Oligometastatic prostate cancer: is it worth targeting the tip of the iceberg?

Until recently, the only routinely available imaging techniques of prostate cancer were computed tomography (CT) scan ± contrast, magnetic resonance imaging (MRI) and a standard bone scan. The increasing use of modern imaging techniques such as positron emission tomography-computed tomography (PET-CT) with tumour-specific radiotracers [Choline, Fluciclovine or prostate-specific membrane antigen (PSMA) ligand], and, increasingly, whole-body MRI with diffusion-weighted imaging (WB MRI-DWI), means that oligometastases in prostate cancer are commonly discovered before any radical treatment or once the prostate specific antigen (PSA) has risen following radical treatment. Lesions discovered on imaging represented well-established disease for which only palliative therapy could be considered appropriate. These recent advances in imaging have led to the emergence of the oligometastatic prostate cancer (OPC) term, and re-examination of the therapeutic propositions appropriate in this situation. Nevertheless, the OPC definition encompasses a range of scenarios, in which one, three, five or as many as ten metastatic sites may have been identified (1). The definition will continue to evolve with the increasing use of new imaging techniques, as will the definition of “the right treatment at the right time for the right patient”, and the recent consensus statement of the EORTC imaging group highlights the need for more clinical trials employing such imaging to evaluate the benefits of metastasis-directed therapies (2).

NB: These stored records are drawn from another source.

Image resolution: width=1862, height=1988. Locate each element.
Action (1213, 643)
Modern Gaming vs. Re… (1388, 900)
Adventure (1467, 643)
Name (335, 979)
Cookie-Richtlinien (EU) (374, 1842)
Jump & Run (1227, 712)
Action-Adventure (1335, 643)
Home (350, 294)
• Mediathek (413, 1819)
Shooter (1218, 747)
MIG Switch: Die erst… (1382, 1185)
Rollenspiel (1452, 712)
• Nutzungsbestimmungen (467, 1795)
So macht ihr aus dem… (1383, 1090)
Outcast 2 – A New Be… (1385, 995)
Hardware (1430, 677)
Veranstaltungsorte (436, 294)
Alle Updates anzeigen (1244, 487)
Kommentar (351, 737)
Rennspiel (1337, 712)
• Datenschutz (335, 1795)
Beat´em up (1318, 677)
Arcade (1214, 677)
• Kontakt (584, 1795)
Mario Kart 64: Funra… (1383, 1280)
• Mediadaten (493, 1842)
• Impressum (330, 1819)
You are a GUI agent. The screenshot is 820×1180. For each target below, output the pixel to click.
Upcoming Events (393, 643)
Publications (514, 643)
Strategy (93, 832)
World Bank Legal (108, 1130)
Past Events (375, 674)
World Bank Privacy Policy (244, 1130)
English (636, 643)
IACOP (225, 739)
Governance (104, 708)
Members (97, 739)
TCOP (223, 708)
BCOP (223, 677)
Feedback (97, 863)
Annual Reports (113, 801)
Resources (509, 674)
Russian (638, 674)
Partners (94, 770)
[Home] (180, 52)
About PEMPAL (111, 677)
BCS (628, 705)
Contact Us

Modern imaging methods can help to reveal small metastatic lesions that were invisible to conventional imaging. The sensitivity and specificity of currently available modern imaging techniques are illustrated in Table 1. In addition to its excellent specificity, PSMA-ligand PET-CT is highly sensitive, even in scenarios where the PSA has increased very little. A positive ⁶⁸Ga/¹⁸F-PSMA PET-CT scan was able to detect potential sites of recurrence in a median 51.5% of patients, even when the PSA was less than 1.0 ng/mL, in 74% of patients with a PSA of between 1.0 and 2.0 ng/mL, and 90.5% of patients in whom the PSA was higher than 2.0 ng/mL review of ¹¹C/¹⁸F choline and ¹⁸F-fluciclovine data commonly showed lower detection rates for each respective PSA cohort (9). Indeed, it is this performance that has led to the emergence of the oligometastatic term and the consideration of new therapeutic strategies in these situations. There remains, however, the problem of access to these modern imaging techniques. The necessary radiopharmaceuticals, and the WB MRI-DWI, are not equally available in all countries, even within Europe. The short half-life of ⁶⁸Ga means that ⁶⁸Ga-PSMA cannot be transported far, so the technique requires costly local gallium generators, to circumvent the problem that such isotope markers have lower yields by the end of their half-life. These logistical difficulties mean that the use of ⁶⁸Ga-PSMA is in practice limited to PET centers with radiochemistry facilities. This deficit means that a consensus definition of OPC is still open for debate.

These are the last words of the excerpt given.